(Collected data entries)
=-=-=-=-=

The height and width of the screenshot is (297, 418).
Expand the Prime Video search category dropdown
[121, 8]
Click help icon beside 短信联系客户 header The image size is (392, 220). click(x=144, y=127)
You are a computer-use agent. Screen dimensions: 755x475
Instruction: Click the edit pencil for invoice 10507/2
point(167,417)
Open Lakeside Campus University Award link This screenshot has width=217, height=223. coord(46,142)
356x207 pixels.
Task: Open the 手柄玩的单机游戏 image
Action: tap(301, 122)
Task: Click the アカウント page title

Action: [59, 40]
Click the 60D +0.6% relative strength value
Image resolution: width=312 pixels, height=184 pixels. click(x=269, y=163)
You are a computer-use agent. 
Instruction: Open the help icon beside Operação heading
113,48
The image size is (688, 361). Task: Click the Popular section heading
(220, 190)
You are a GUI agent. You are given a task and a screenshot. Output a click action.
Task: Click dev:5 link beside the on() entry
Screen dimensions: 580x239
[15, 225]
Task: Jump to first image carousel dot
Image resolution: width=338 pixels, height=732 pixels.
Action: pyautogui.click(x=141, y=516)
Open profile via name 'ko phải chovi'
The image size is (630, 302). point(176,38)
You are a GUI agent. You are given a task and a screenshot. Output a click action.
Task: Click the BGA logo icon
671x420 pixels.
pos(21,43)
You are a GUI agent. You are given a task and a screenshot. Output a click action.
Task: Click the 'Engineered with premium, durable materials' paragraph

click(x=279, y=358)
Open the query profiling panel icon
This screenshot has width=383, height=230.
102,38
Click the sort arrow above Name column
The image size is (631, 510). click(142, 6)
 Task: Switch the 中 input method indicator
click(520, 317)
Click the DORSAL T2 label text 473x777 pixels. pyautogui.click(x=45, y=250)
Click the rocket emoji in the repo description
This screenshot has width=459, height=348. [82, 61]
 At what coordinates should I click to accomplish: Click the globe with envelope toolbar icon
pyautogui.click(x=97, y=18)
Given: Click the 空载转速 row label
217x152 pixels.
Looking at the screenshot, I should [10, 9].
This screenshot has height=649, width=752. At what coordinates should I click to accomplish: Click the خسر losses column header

=-=-=-=-=

Nothing but an exact copy of the records belongs in the answer.

* **The completed task**:
The height and width of the screenshot is (297, 418).
Expand the Prime Video search category dropdown
[121, 8]
Click help icon beside 短信联系客户 header The image size is (392, 220). click(x=144, y=127)
You are a computer-use agent. Screen dimensions: 755x475
Instruction: Click the edit pencil for invoice 10507/2
point(167,417)
Open Lakeside Campus University Award link This screenshot has width=217, height=223. coord(46,142)
356x207 pixels.
Task: Open the 手柄玩的单机游戏 image
Action: tap(301, 122)
Task: Click the アカウント page title

Action: [59, 40]
Click the 60D +0.6% relative strength value
Image resolution: width=312 pixels, height=184 pixels. click(x=269, y=163)
You are a computer-use agent. 
Instruction: Open the help icon beside Operação heading
113,48
The image size is (688, 361). Task: Click the Popular section heading
(220, 190)
You are a GUI agent. You are given a task and a screenshot. Output a click action.
Task: Click dev:5 link beside the on() entry
Screen dimensions: 580x239
[15, 225]
Task: Jump to first image carousel dot
Image resolution: width=338 pixels, height=732 pixels.
Action: pyautogui.click(x=141, y=516)
Open profile via name 'ko phải chovi'
The image size is (630, 302). point(176,38)
You are a GUI agent. You are given a task and a screenshot. Output a click action.
Task: Click the BGA logo icon
671x420 pixels.
pos(21,43)
You are a GUI agent. You are given a task and a screenshot. Output a click action.
Task: Click the 'Engineered with premium, durable materials' paragraph

click(x=279, y=358)
Open the query profiling panel icon
This screenshot has width=383, height=230.
102,38
Click the sort arrow above Name column
The image size is (631, 510). click(142, 6)
 Task: Switch the 中 input method indicator
click(520, 317)
Click the DORSAL T2 label text 473x777 pixels. pyautogui.click(x=45, y=250)
Click the rocket emoji in the repo description
This screenshot has width=459, height=348. [82, 61]
 At what coordinates should I click to accomplish: Click the globe with envelope toolbar icon
pyautogui.click(x=97, y=18)
Given: Click the 空载转速 row label
217x152 pixels.
Looking at the screenshot, I should [10, 9].
This screenshot has height=649, width=752. At what coordinates should I click to accomplish: Click the خسر losses column header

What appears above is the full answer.